Sardines are well-known for their omega-3 fatty acids. These “good” fats are associated with healthy cardiovascular function, vision, and cognition, among other perks.

3. Vitamin D, and then some

Few foods contain vitamin D naturally, which is why so many others, like milk and orange juice, are fortified with it. But sardines are a top-10 source of vitamin D, according to the NIH.

Vitamin D supports bone health by promoting calcium absorption, is associated with healthy blood pressure and heart health, and aids immune function. Sardines also provide minerals including calcium, iron, magnesium, phosphorous, potassium, and zinc.

4. Low-mercury fish

According to the FDA, sardines boast one of the lowest concentrations of mercury (a toxin) when it comes to fish. The fact that sardines are, themselves, low in mercury results in a healthier catch for us.

5. It’s a “whole” whole food

Sardines are one of the few animals that we, as humans, can consume in their entirety. “The fact that you can get it as a whole fish and eat it one chew? You bite into it and get all the organs along the way. If you’re eating salmon or tuna, you’re just getting the muscle meat. With a sardine, you’re also getting the organ meat,” Holland adds.

How to Eat Sardines

Kevin O’Connor, a chef, author, olive oil sommelier, and forager, is an enthusiast when it comes to sardines.
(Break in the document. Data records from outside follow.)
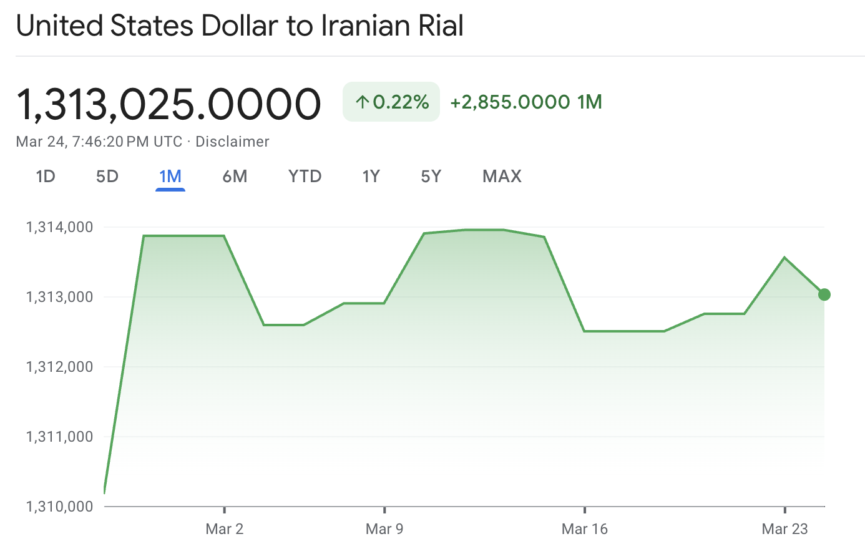Click the Mar 23 axis label

785,528
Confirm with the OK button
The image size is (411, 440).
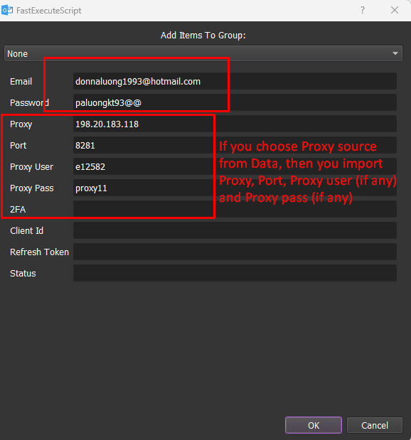tap(314, 425)
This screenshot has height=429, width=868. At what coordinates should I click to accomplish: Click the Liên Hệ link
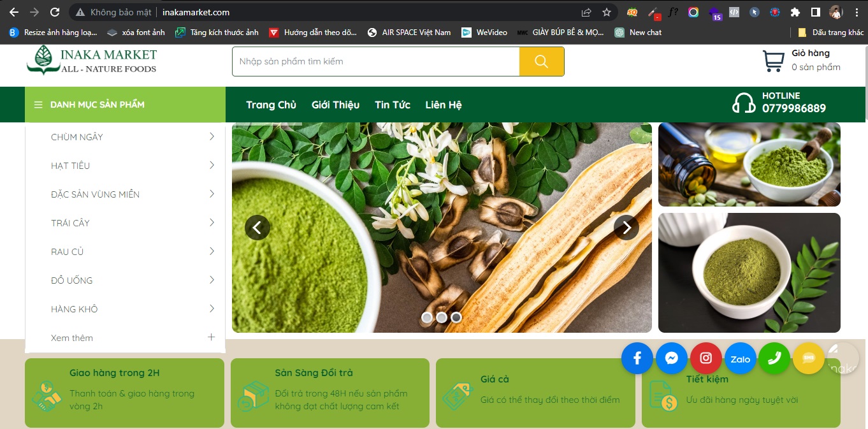coord(443,105)
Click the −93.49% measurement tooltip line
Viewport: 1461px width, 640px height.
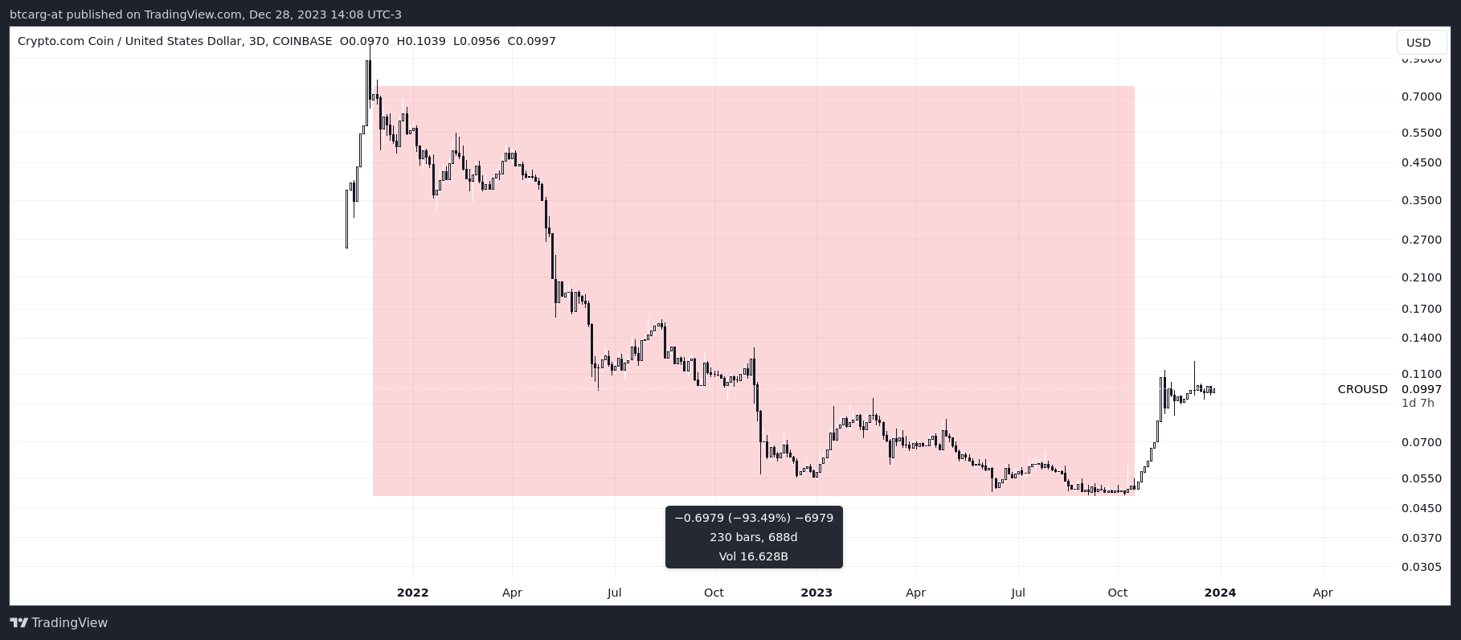point(754,518)
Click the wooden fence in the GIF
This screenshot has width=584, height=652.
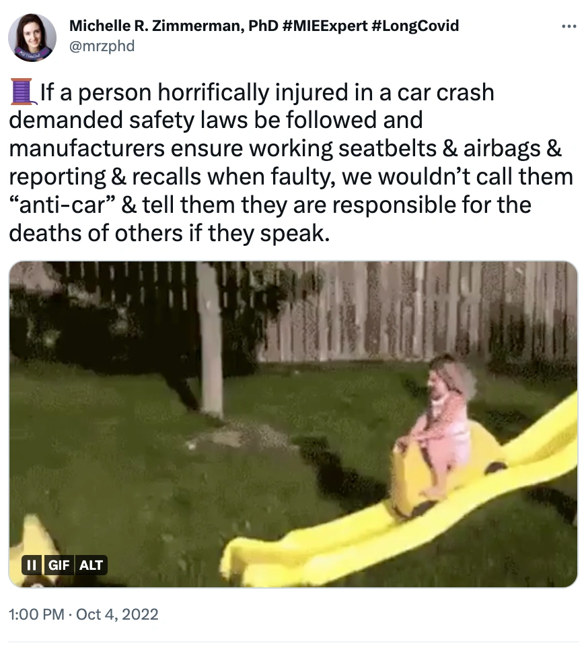click(415, 312)
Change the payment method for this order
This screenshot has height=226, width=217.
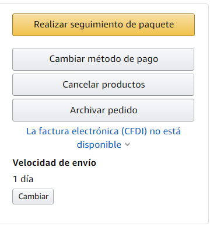pos(103,59)
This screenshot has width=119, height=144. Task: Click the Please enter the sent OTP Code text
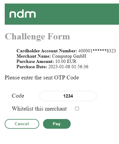tap(42, 78)
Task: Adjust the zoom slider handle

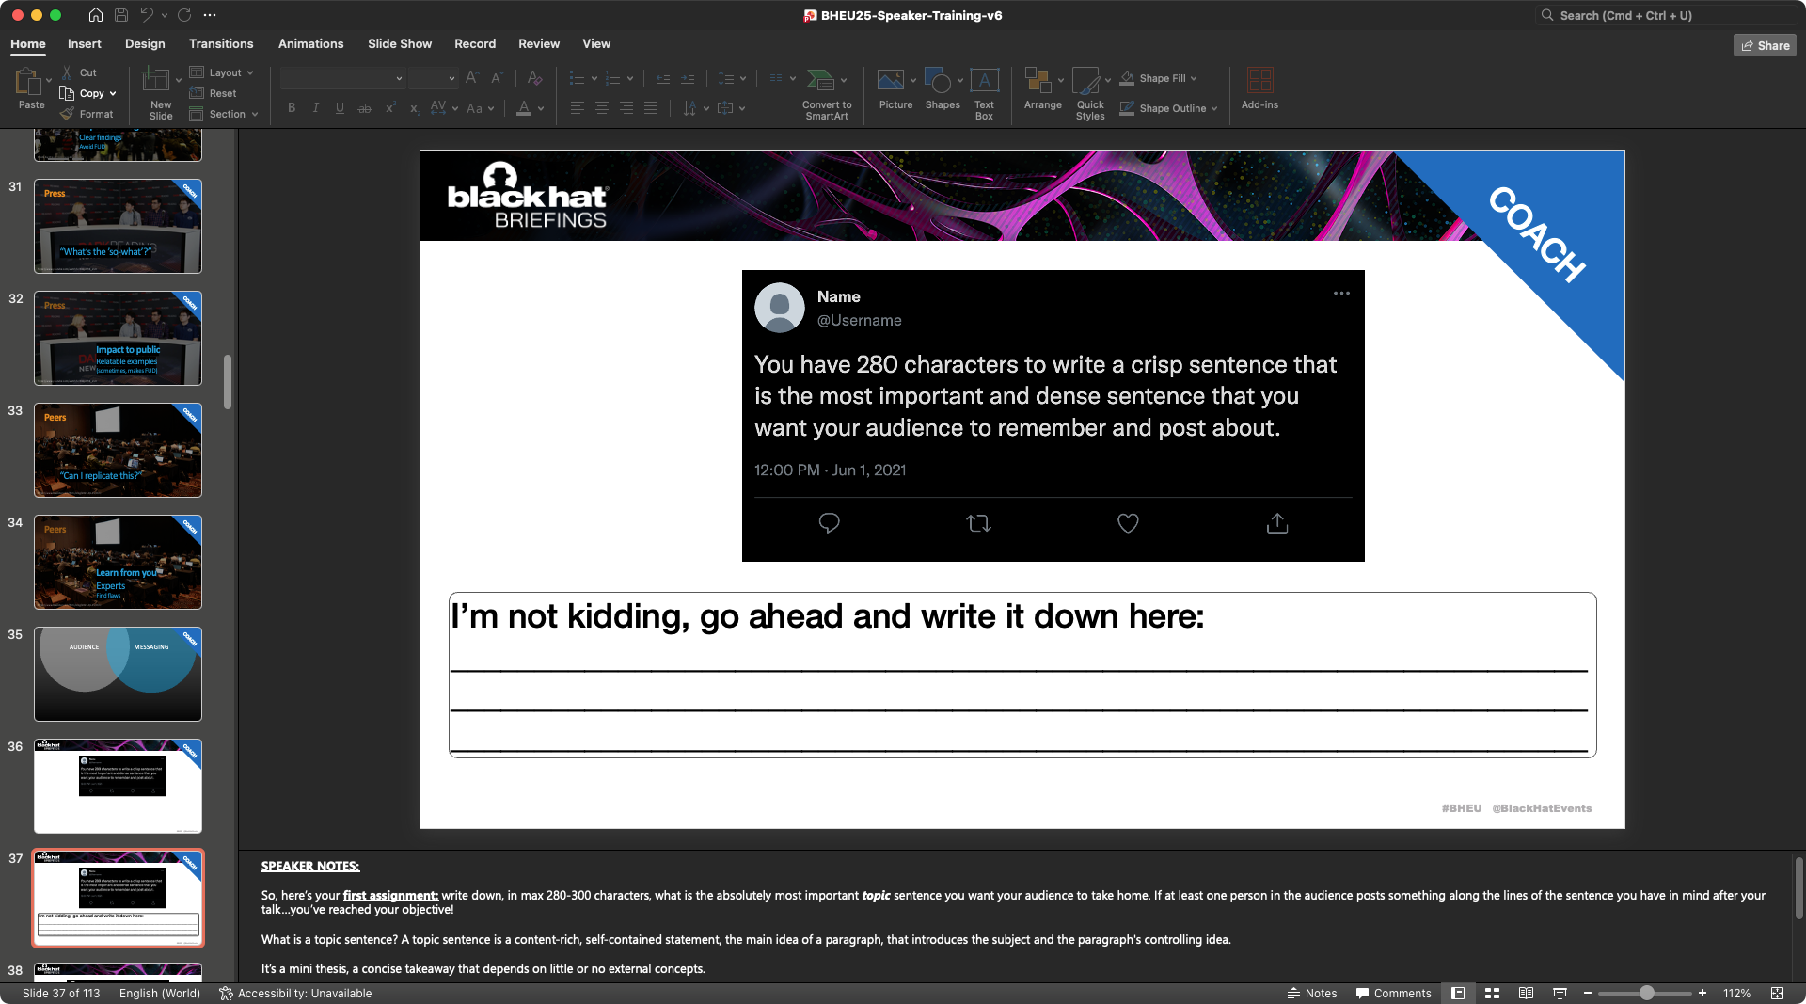Action: (x=1646, y=994)
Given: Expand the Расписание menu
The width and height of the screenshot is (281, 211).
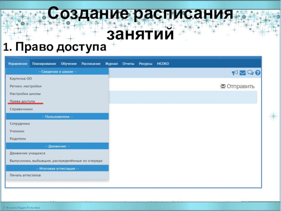Looking at the screenshot, I should point(91,64).
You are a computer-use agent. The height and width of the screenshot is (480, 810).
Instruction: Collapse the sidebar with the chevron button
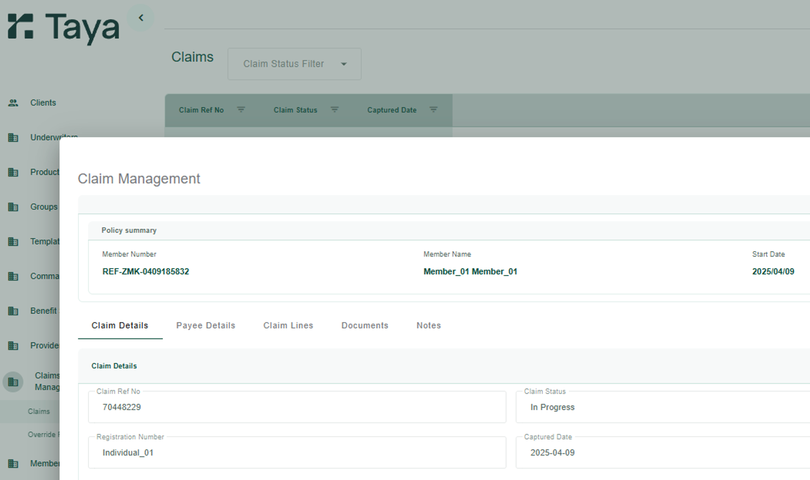point(141,18)
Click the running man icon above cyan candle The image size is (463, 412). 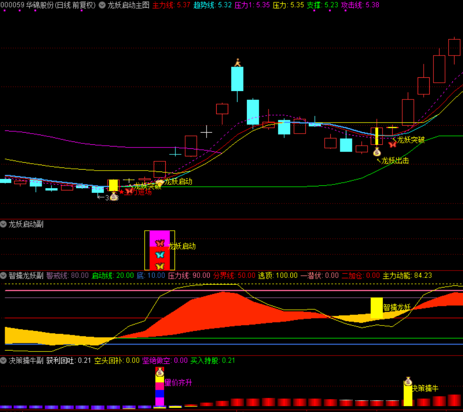tap(238, 63)
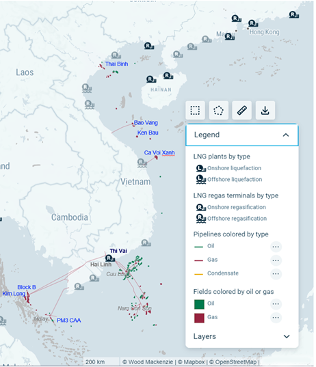The width and height of the screenshot is (316, 367).
Task: Open options for Oil fields entry
Action: [x=276, y=304]
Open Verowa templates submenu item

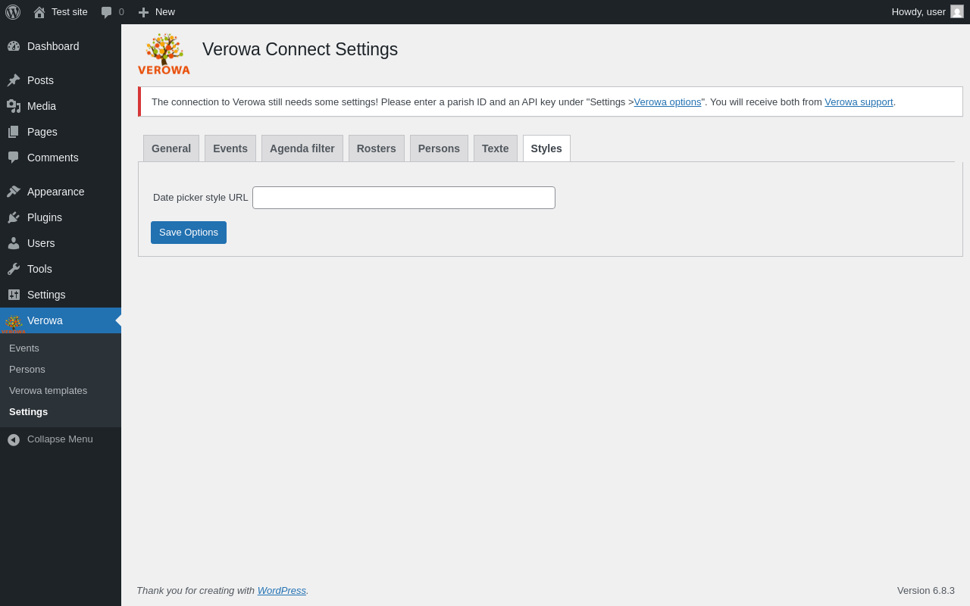(49, 391)
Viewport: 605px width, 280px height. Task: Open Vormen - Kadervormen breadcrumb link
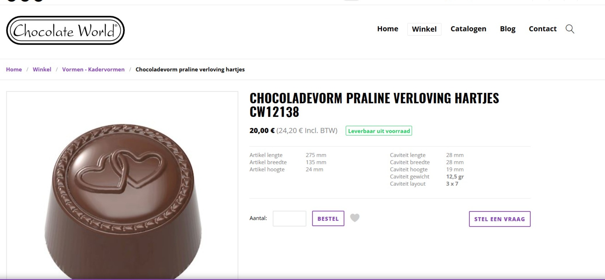[93, 69]
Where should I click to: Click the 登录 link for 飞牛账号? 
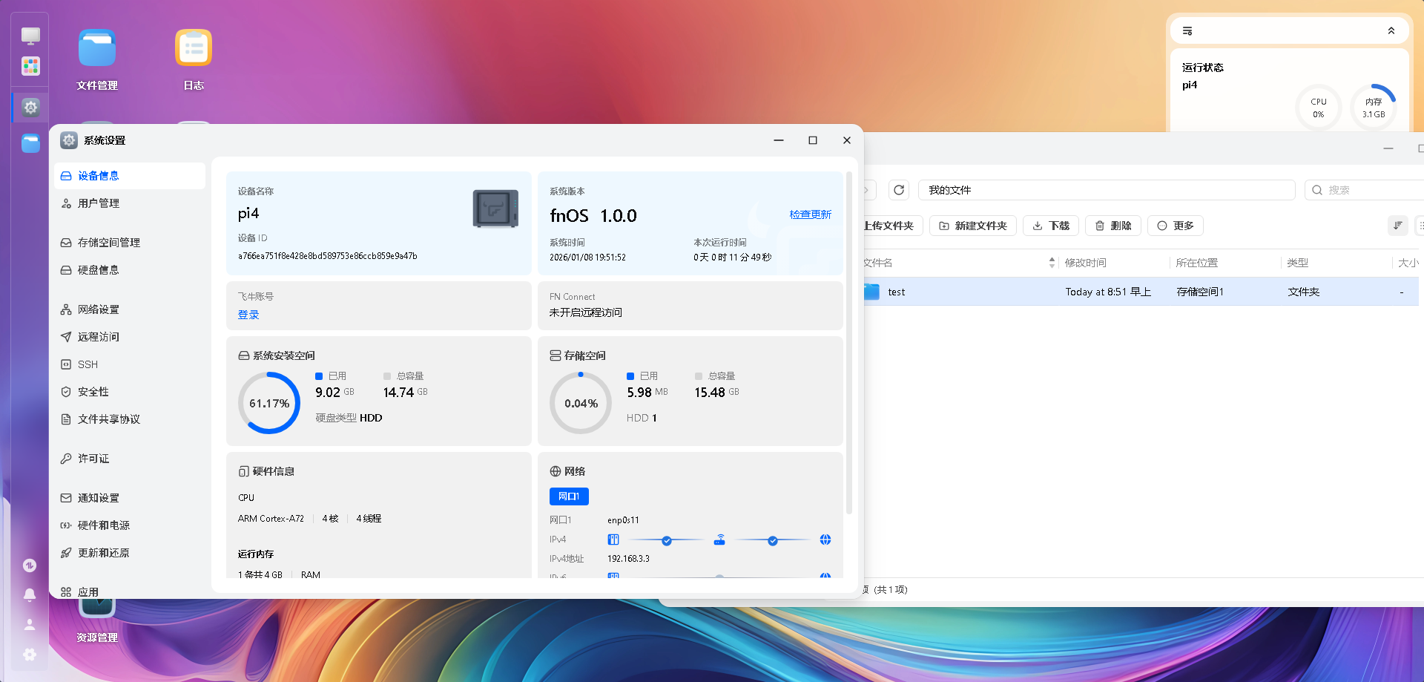coord(248,315)
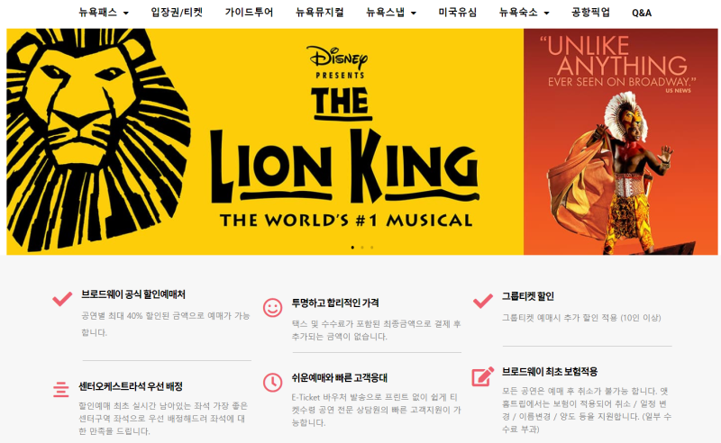Screen dimensions: 721x443
Task: Click the Simba performer poster image
Action: pyautogui.click(x=621, y=141)
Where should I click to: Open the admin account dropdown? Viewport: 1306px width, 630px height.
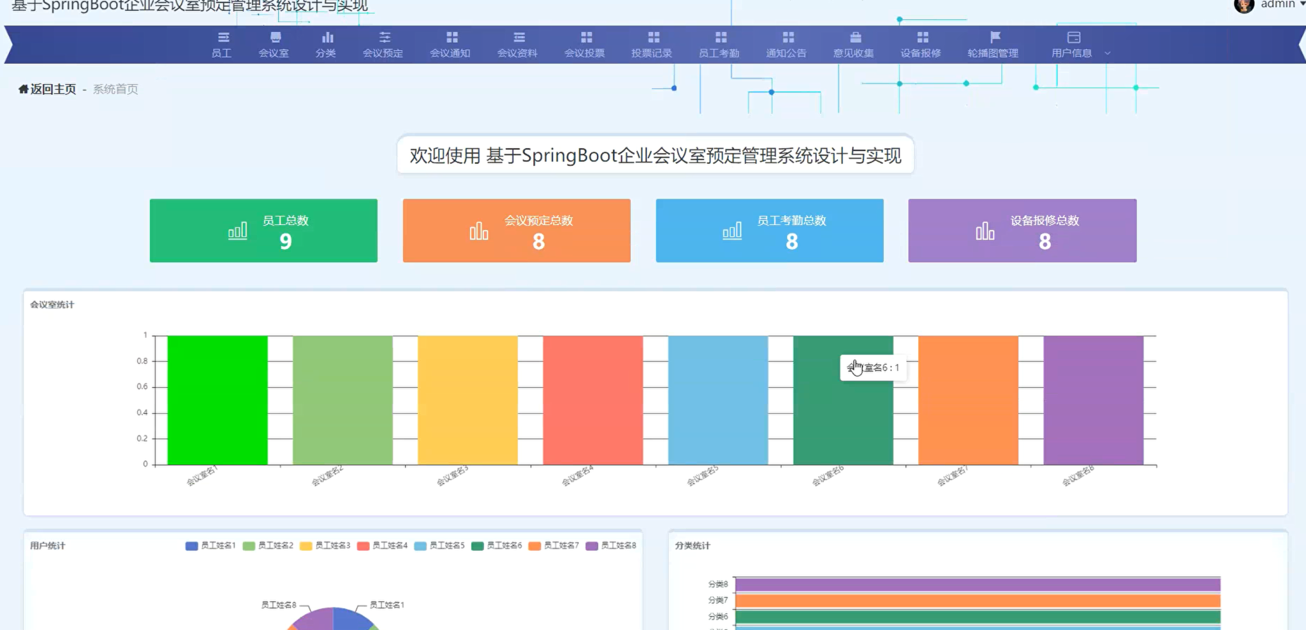pyautogui.click(x=1301, y=4)
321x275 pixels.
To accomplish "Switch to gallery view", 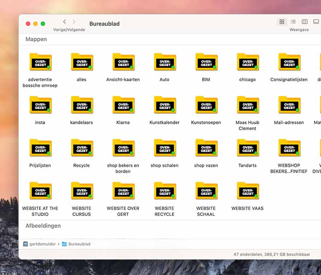I will [316, 22].
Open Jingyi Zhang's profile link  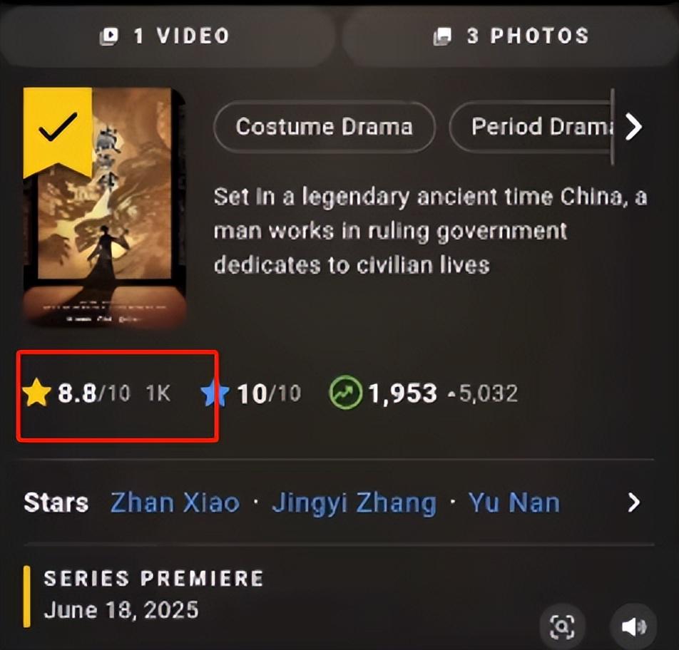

“What comes to mind when I first think about the greatness of sardines has got to be the flavor,” he says. “The little guys are packed with such great briny, salty, oceanic goodness that you don’t get from more popular fish, like tuna. The oiliness is something to be embraced, especially knowing that that fats in sardines are good fats.”

He offers a recipe for beginners, one that serves to enhance the simplicity of the sardine.

“Preserving sardines in extra virgin olive oil, garlic, and herbs isn’t just a way for me to process my catch; it provides me with a range of healthy fats in one jar,” O’Connor says. “One of my favorite ways to eat sardines (or ‘dinos’ as I call them at home) is actually the same way I won over a sardine nay-sayer.”

  • He starts with sardine filets, preserved in a mixture of extra virgin olive oil, pink peppercorns, fennel seed, garlic, and lemon thyme.
  • Next, he spreads the sardines on a fresh baguette before smothering them in an aioli made with the excess “preservation” mixture.
  • The dish is topped with a salad of herbs (including: parsley, tarragon, dill, and frisée) that is garnished with a squeeze of Meyer lemon and an additional drizzle of olive oil.

“We stood there in my kitchen, late at night, and the two of us devoured the jar of dinos and a whole loaf of bread,” O’Connor recalls. “We only stopped after the decimation to clean the aioli and olive oil off of our hands and faces.”

Another option? Hiding the flavor. Holland has some advice for the newbie.

  • First, he recommends cooking the fish, because “When sardines can embrace that little bit of kick rather than that ‘knock your teeth out’ taste, they can be nice.”
  • Second, O’Connor says to cut the sardine into pieces.
  • Third, he says to add the fish into a dish, suggesting “a paella or a vegetable medley or a gumbo or a salad.”

And, if that doesn’t work, O’Connor shares a recipe for a veggie-based soup that he recommends to his clients in New York.

“Start with a very small amount, maybe one or two sardines instead of a whole can,” he advises. “Throw them into a blender with some steamed or mixed vegetables plus a bit of grass-fed butter. Butter has a nice strong taste. Maybe add some salt/pepper and some cayenne for flavor. Make yourself a nice little soup or purée and you can almost never taste the sardines.”